Anthem CEO and President Joe Swedish this week warned that the company could reconsider its presence on the Affordable Care Act exchanges for 2018 if the financial results of the product are as disappointing as current third quarter earnings show.
For its third quarter, Anthem's profit fell 6 percent to $617.8 million, from $654.8 million in the third quarter of 2015.
While medical enrollment grew in most sectors, it fell in the exchange business.
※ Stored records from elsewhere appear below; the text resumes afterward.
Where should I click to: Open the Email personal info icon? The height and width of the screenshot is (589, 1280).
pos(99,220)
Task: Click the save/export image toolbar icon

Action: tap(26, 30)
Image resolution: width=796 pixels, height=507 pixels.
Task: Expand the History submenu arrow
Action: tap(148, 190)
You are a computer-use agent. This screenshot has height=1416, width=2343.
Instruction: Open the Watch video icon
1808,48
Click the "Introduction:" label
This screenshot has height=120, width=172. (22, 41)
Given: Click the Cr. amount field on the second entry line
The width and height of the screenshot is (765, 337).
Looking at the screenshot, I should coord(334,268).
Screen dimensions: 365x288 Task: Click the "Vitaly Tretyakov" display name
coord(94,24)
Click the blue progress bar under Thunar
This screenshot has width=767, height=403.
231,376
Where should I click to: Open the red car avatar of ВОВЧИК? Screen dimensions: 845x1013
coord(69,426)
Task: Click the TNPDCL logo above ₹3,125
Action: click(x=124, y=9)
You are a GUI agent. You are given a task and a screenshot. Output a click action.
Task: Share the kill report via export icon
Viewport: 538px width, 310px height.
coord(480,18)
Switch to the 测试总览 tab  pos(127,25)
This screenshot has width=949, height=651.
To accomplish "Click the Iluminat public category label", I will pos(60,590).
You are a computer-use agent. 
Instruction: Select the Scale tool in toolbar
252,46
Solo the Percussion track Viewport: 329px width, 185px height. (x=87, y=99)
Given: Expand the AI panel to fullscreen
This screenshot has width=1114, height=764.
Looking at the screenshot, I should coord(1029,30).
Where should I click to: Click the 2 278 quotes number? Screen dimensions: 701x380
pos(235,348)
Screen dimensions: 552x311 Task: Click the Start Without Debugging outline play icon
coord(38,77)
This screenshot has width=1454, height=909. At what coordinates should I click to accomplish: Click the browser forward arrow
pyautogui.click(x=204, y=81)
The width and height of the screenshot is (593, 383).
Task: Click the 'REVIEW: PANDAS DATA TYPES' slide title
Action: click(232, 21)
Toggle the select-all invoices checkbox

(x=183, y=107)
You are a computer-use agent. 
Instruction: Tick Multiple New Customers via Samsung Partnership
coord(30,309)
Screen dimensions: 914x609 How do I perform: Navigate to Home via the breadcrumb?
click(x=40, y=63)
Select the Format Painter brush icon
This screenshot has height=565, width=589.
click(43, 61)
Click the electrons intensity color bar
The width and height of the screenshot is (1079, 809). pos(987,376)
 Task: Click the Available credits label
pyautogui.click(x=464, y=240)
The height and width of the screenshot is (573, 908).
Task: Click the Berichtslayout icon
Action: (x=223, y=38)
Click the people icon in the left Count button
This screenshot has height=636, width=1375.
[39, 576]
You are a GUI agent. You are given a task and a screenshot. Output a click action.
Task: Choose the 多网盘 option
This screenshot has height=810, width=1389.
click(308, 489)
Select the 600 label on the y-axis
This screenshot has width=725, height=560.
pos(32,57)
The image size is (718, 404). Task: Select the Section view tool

Membership in ACA-compliant products and operating margins have been below original expectations since 2015, Swedish said.
"We will continue to closely monitor this business, and if we do not see clear evidence of an improving environment and a path toward sustainability in the marketplace, we will likely modify our strategy in 2018," Swedish said during Wednesday's earnings call. "We believe both the pricing and regulatory environment need to be improved to drive toward a sustainable and affordable marketplace over the long term."
Anthem has taken actions to return to slight profitability in 2017, Swedish said.
"Clearly, 2017 is a critical year as we continue to assess the long-term viability of our exchange footprint," he said. "We continue to expand higher than initially expected costs from members with chronic conditions, as we've discussed with you previously."
At the start of 2016, Anthem's membership on the ACA exchange market was 30 percent below expectations, according to its first quarter report. Going into 2016, the company expected a decline of another 300,000 members.
Anthem indicated then that things must change, including pricing, in the volatile market, where it had exchange products in 14 states.
Other medical enrollment is doing well, increasing by approximately 1.3 million members in 2016, or 3.4 percent, totaling approximately 39.9 million members as of September 30. Anthem said it expects medical enrollment to grow by 1.05 to 1.25 million members for the full year.
Third quarter earnings were consistent with expectations, according to John Gallina, executive vice president and chief financial officer.
"Our third quarter results reflected our focus on improving affordability for our members and capitalizing on growth opportunities across our businesses. The strong membership growth across the majority of our lines of businesses this year is further testament to the value proposition we bring to the marketplace," Swedish said.